Who are the Voters at the 2010 NFF Elections!
Categories: Social
Written By: Segun Odegbami
As Nigerians prepare for the elections into the board of the Nigeria Football Federation one question hangs over the elections like the proverbial sword of Damacles: ‘Who are the delegates to the elections? I mean, who are the voters?
The fate of the entire elections rests squarely and precariously in the answer to that question. It is worth a million Dollars I tell you. This is why!
Makurdi Congress!
Sometime in 2008 the General Assembly (Congress) of the Nigeria Football Federation met in the city of Makurdi in Benue State. The Congress decided to amend the Statutes of the NFA. They changed the name NFA to NFF. They turned the nomenclature of the leadership from Chairman to President. They reduced the membership of the voting delegates at elections from 102 that elected the board in 2006 to 44 delegates made up of 37 State FA Chairmen and 7 others! The 7 others members are the Chairmen of the surviving affiliate members of the NFF including the Referees Association, Coaches Association, Premier League, Amateur League, Professional League, Women’s League and one other. Several other members have been expunged from the membership of the NFF including Nigeria School Sports Federation, NAPHER, Armed Forces, and so on! Those decisions, once approved by congress, became valid as they are within the purview of Congress to do. The Congress then took one additional over-reaching decision, one that is likely to mar what would otherwise be a very keen, exciting and open election. The Congress approved the insertion of a clause in the Statutes that directed one of its affiliate members (the body of State Football Associations) to conduct elections into their boards in November/December of 2010 in the year of the World Cup! It was such an innocent insertion that no one raised any objection or issue about it. I believe that no objection was raised because members did not fully appreciate the implication of the clause, and that those that understood it knew exactly what they were doing and ‘hid’ it from the generality of members of the congress. Those that scripted it designed it to fool everyone including FIFA (it escaped their scrutiny when the draft was sent to them) and to ensure that the incumbent Executive Committee returns to the board unchallenged even by government. How is going to be possible? You must read on.
No NFA regime in over 65 years of the body’s existence had previously ever dictated or ever being involved in setting the dates for the election of any of its several members including State Football Associations. It can observe and even monitor members’ elections to ensure compliance to the rules, but it must never interfere. This is because the affiliate members of the NFA are all independent, private organisations with their own individual constitutions directing their conduct and activities.

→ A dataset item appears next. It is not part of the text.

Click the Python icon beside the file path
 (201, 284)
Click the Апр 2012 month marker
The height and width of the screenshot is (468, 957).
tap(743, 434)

FIFA’s Statutes explicitly states that every one of its members has to be independent and that no external body, including and, in particular, the NFF can interfere in its affairs! It is very clear. All members are subordinate to the NFF but they are totally independent in their activities! So independent are they that not even FIFA can dictate or direct them to conduct their elections on any particular dates! What FIFA and CAF and the NFF all agree to is that elongation of the tenure of a board is taboo. It is not acceptable practise except in a case of force majeur, and even then, such an extension can only be done by the congress of that body and approved by the body to which it is affiliated. A State Football Association congress can extend the tenure of its board under very special circumstances but acceptable to their controlling national football association. The NFF cannot extend the tenure of the board of any of its member affiliates! Neither can the General Assembly of the NFF do so!
The other strange thing is that the NFF did not even mention or direct any other of its member affiliates, like the Coaches association and the Premier league for example, to conduct their own elections at any particular period. Only ONE member, the body of State FAs was of interest to the NFF. But why the State FAs only? Voting strength!
It is clear that as the Congress successfully reduced the number of voting delegates from 102 to 44, 37 of them coming from only one source, is a formidable force that will determine the fate of the elections.
So, against the rules of FIFA, CAF and even the NFF itself, the NFF congress committed an illegal act, one they did not have the powers to do, one which FIFA forbids. They directed that one of their members (State FAs ) should conduct elections into State Association boards after the elections into the Executive Committee have been completed. This means that the State FA Chairmen (37 of them in a new 44 member electorate) will continue to be in office irrespective of how long they have been there (some several months and even years beyond their 4-years tenure), until November/December 2010! Meanwhile, remember that these were the same delegates that emerged from their State FA elections in 2004 and 2005 and represented their States at the 2006 Elections that brought in Sani Lulu. The NFF illegally extended the tenure of the State FA boards, and the State FA chairmen did not raise any issue simply because they were programmed to be the ultimate beneficiaries of the extension. Most members in the States did not even know enough of the fine lines in the Statutes governing football for them to complain. Now that they do, some of them have begun to see more clearly and have even started to complain and raise some hell.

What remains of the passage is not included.